Requirement: Please restate every record below word for word.

(Stored data)
= = =
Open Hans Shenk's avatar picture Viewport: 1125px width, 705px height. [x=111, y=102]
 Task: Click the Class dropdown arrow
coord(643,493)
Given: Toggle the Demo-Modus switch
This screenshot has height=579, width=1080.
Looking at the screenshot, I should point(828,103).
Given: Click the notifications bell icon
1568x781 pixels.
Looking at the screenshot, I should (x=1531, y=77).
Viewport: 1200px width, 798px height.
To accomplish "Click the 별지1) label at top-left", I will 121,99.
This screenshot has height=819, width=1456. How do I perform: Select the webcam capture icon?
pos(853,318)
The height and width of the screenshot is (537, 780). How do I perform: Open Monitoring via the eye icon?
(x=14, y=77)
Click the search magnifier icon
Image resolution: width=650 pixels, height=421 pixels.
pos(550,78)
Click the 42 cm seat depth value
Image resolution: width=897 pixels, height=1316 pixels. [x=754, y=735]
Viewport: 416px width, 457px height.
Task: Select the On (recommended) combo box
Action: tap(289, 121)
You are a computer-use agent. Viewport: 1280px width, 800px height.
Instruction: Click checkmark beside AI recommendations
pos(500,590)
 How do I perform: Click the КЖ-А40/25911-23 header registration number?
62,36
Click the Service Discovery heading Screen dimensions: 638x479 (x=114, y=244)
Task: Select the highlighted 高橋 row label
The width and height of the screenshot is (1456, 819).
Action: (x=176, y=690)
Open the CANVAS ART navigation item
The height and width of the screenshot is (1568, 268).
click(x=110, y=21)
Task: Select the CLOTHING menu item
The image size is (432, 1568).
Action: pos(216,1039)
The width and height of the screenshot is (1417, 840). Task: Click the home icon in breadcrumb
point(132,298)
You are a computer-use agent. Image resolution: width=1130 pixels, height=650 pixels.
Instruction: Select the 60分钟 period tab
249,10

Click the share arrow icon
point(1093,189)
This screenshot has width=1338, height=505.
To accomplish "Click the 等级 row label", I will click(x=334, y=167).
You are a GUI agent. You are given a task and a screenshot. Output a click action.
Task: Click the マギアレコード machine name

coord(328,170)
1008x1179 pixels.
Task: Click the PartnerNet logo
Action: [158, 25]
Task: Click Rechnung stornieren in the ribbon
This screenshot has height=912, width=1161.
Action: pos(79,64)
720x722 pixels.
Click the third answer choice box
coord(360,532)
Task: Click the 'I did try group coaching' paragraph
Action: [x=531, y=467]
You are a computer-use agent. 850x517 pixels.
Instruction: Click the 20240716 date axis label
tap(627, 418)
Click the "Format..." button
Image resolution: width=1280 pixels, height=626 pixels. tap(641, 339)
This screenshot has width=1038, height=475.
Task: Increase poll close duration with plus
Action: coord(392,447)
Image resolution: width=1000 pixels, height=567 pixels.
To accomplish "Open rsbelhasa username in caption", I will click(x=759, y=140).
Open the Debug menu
= = =
Your response:
Open Hans Shenk's avatar picture Viewport: 1125px width, 705px height. [x=111, y=102]
 Task: Click the Class dropdown arrow
coord(643,493)
Given: Toggle the Demo-Modus switch
This screenshot has height=579, width=1080.
Looking at the screenshot, I should point(828,103).
Given: Click the notifications bell icon
1568x781 pixels.
Looking at the screenshot, I should (x=1531, y=77).
Viewport: 1200px width, 798px height.
To accomplish "Click the 별지1) label at top-left", I will 121,99.
This screenshot has height=819, width=1456. How do I perform: Select the webcam capture icon?
pos(853,318)
The height and width of the screenshot is (537, 780). How do I perform: Open Monitoring via the eye icon?
(x=14, y=77)
Click the search magnifier icon
Image resolution: width=650 pixels, height=421 pixels.
pos(550,78)
Click the 42 cm seat depth value
Image resolution: width=897 pixels, height=1316 pixels. [x=754, y=735]
Viewport: 416px width, 457px height.
Task: Select the On (recommended) combo box
Action: tap(289, 121)
You are a computer-use agent. Viewport: 1280px width, 800px height.
Instruction: Click checkmark beside AI recommendations
pos(500,590)
 How do I perform: Click the КЖ-А40/25911-23 header registration number?
62,36
Click the Service Discovery heading Screen dimensions: 638x479 (x=114, y=244)
Task: Select the highlighted 高橋 row label
The width and height of the screenshot is (1456, 819).
Action: (x=176, y=690)
Open the CANVAS ART navigation item
The height and width of the screenshot is (1568, 268).
click(x=110, y=21)
Task: Select the CLOTHING menu item
The image size is (432, 1568).
Action: pos(216,1039)
The width and height of the screenshot is (1417, 840). Task: Click the home icon in breadcrumb
point(132,298)
You are a computer-use agent. Image resolution: width=1130 pixels, height=650 pixels.
Instruction: Select the 60分钟 period tab
249,10

Click the share arrow icon
point(1093,189)
This screenshot has width=1338, height=505.
To accomplish "Click the 等级 row label", I will click(x=334, y=167).
You are a GUI agent. You are given a task and a screenshot. Output a click action.
Task: Click the マギアレコード machine name

coord(328,170)
1008x1179 pixels.
Task: Click the PartnerNet logo
Action: [158, 25]
Task: Click Rechnung stornieren in the ribbon
This screenshot has height=912, width=1161.
Action: pos(79,64)
720x722 pixels.
Click the third answer choice box
coord(360,532)
Task: Click the 'I did try group coaching' paragraph
Action: [x=531, y=467]
You are a computer-use agent. 850x517 pixels.
Instruction: Click the 20240716 date axis label
tap(627, 418)
Click the "Format..." button
Image resolution: width=1280 pixels, height=626 pixels. tap(641, 339)
This screenshot has width=1038, height=475.
Task: Increase poll close duration with plus
Action: coord(392,447)
Image resolution: width=1000 pixels, height=567 pixels.
To accomplish "Open rsbelhasa username in caption", I will click(x=759, y=140).
Open the Debug menu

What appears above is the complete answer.